Robert Newman – LA Magazine

Written by amywallace on March 1st, 2003

That’s what he’s doing now on the phone with Luhrmann. “At one point Dino says, ‘Fox! I’ve got no problem with Fox. But who runs the movie? Universal or Fox?’” Newman is telling his client. The producer’s question is understandable: Alexander the Great looks, for the time being, to be cofinanced by 20th Century Fox and Universal Pictures. “I told Dino, ‘I’ll tell you who Baz wants to run the movie.’ And I pointed at him. ‘You. That’s who. Baz didn’t get into business with you, Dino, because you had a piece of material. He got in business with you because he wanted to call upon your expertise. Whatever the politics are, you figure them out.’”

Luhrmann says something that makes Newman laugh — a syncopated blast that sounds something like a seal barking. A message from an assistant flashes on Newman’s computer screen. “I have someone calling from a set right now, Baz. Can I call you back?” He punches his phone. “Hel-lo!” he says to one of the producers of Charlie’s Angels: Full Throttle. They talk briefly about springing Lucy Liu early so she can appear on The Tonight Show. “All right,” he says. “Get back to me as soon as you can.”

Another call is put through. It’s one of the producers of Pitch Black, the movie that made Vin Diesel an action star. Newman, who has always loved genre pictures and what he calls “trash,” represents David Twohy; who wrote and directed the film and who is doing the same with the sequel, Chronicles of Riddick. Twohy has finished a draft of the script, but Newman won’t hand it over until Twohy’s contract with Universal Pictures is agreed upon. Now he’s delivering that message.

“My feeling, just so you know where I’m coming from on this, is that the economic issues are real,” Newman tells the producer. He appears to be enjoying himself, like a dancer who knows all the steps. “The folks at Universal are good guys, so I’m not unduly concerned. But we’d like to see that reflected in the paperwork.” He looks up, smiles conspiratorially, then issues a directive to be passed on to Universal’s top executives. “Just make sure they know that they should be encouraging their colleagues in business affairs to conclude the deal,” he says. “Then they can see the script.”

Newman slides off his headset. “I have a large degree of empathy for the studios,” he says. “I know what their profit margins are. They’re slim. I know where the studios make money that they acknowledge, and I know where they make money that they don’t acknowledge in terms of the fact that they own their own cable systems and TV networks. When you say you’ve spent $40 million on advertising, but $20 million went to ABC, which is part of your larger conglomerate, there’s nothing untoward about that. But …”

He starts again. “Look, directors put years of their lives into doing a project. So if a movie’s a runaway hit, I want them to participate.”

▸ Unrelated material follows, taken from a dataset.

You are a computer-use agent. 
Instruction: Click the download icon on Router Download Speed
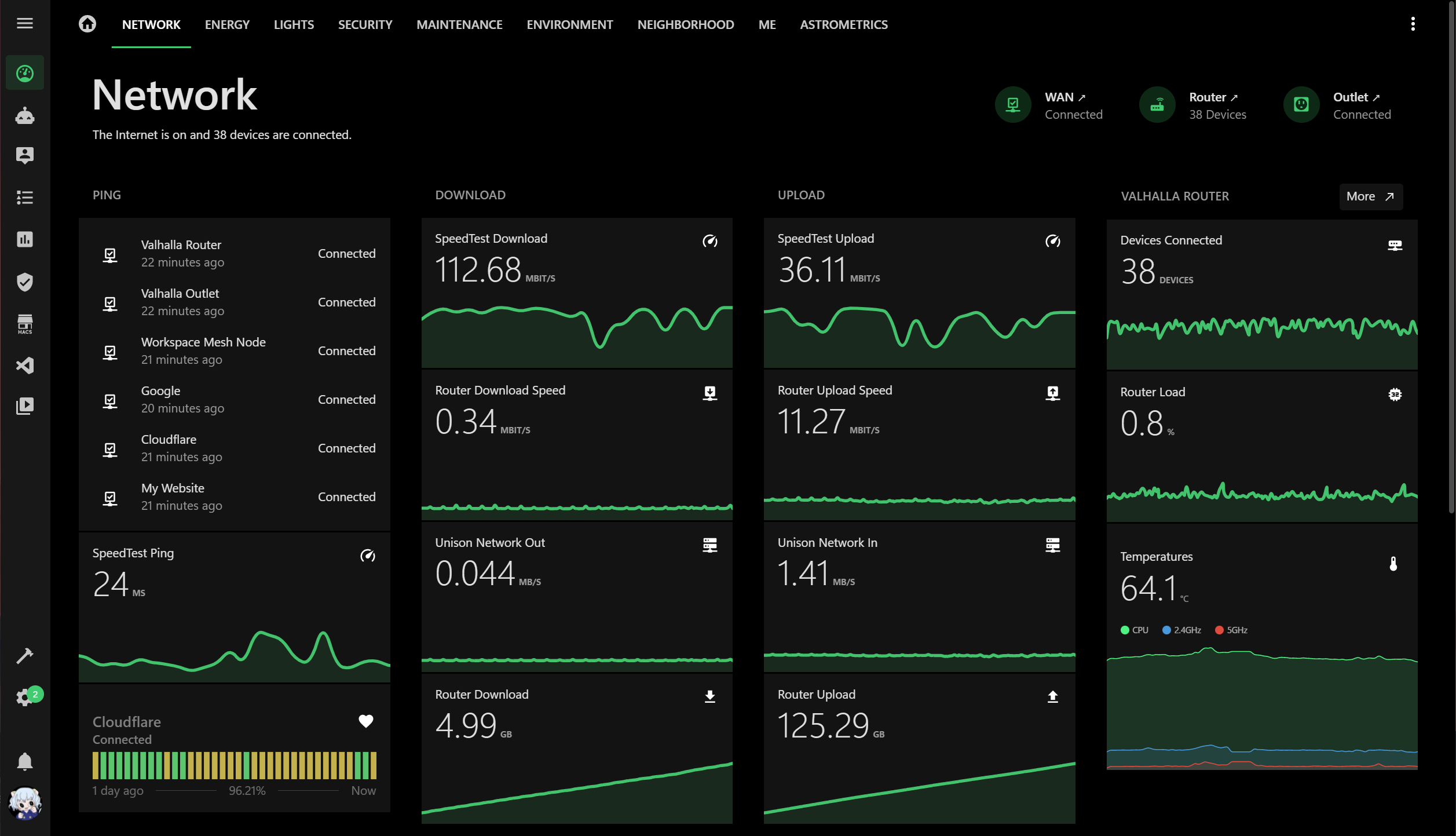pyautogui.click(x=709, y=393)
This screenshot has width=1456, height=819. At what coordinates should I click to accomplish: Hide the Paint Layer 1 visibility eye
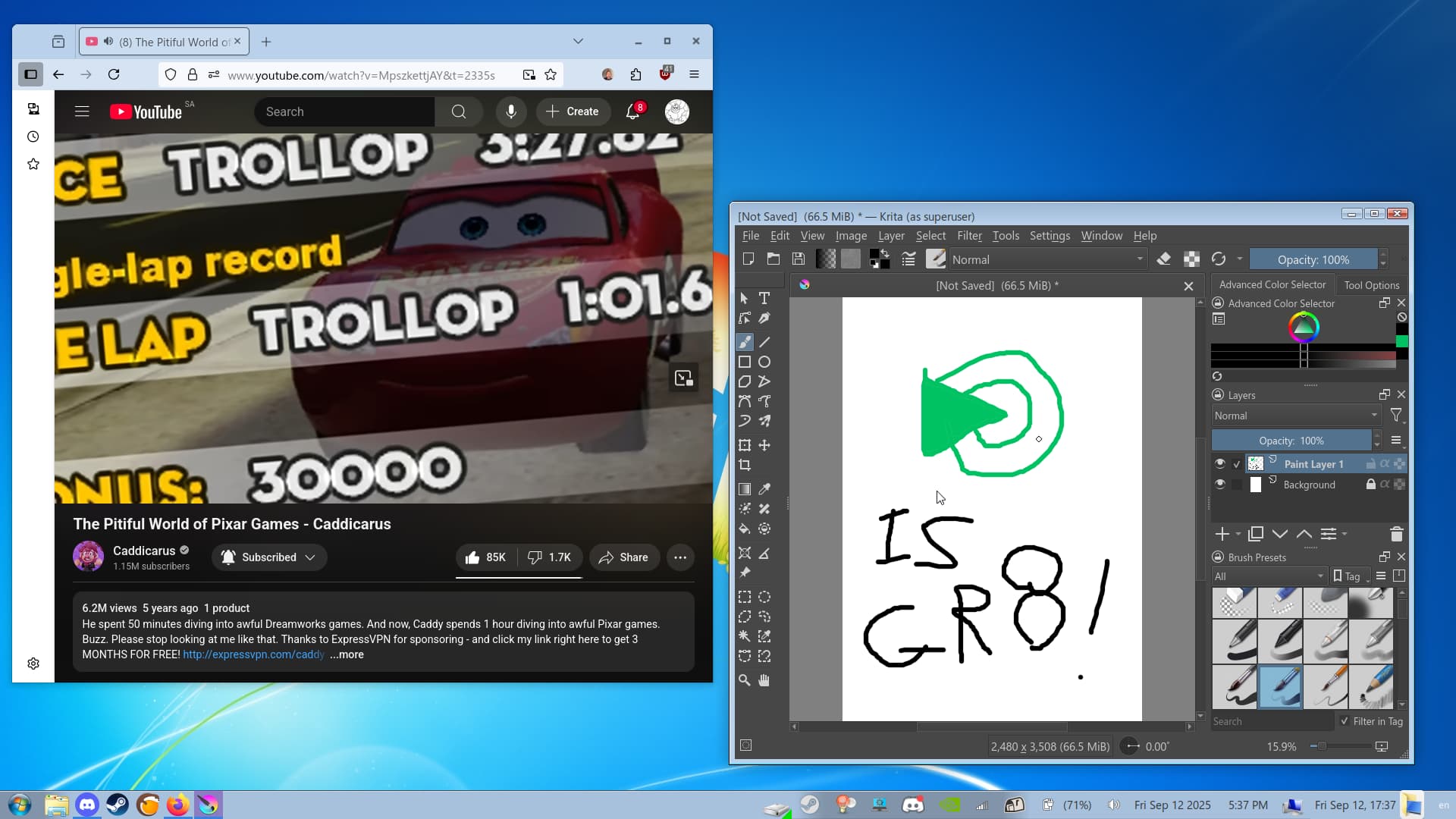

ROBERT NEWMAN DOESN’T KEEP A DIARY. He compiles scrapbooks. They are filled with color snapshots of movie people that he takes with a point-and-shoot camera. He keeps them at home, not at the office. “One day I made a decision,” he says. “I’m going to get to see a lot of things in this job, and I want to remember them.”

It took months, however, to get him to show me shots of himself with Tim Robbins at the MTV awards, Harvey Weinstein at Disneyland, Leonardo DiCaprio on a movie set in Thailand, and Jennifer Lopez and Colin Farrell standing in front of corporate jets. Newman works in an industry in which exploiting one’s connections to fame is an integral and accepted part of doing business. Yet Newman’s photographs of public people are, to him, private. “This isn’t big-game hunting for me,” he says. “These are just my remembrances.”

At this point you’re probably wondering: Is this guy too good to be true? I wondered, too. Backbiting in Hollywood is like grooming in a family of apes — everyone does it to everyone else. But ask people about Newman, and the sniping pretty much stops.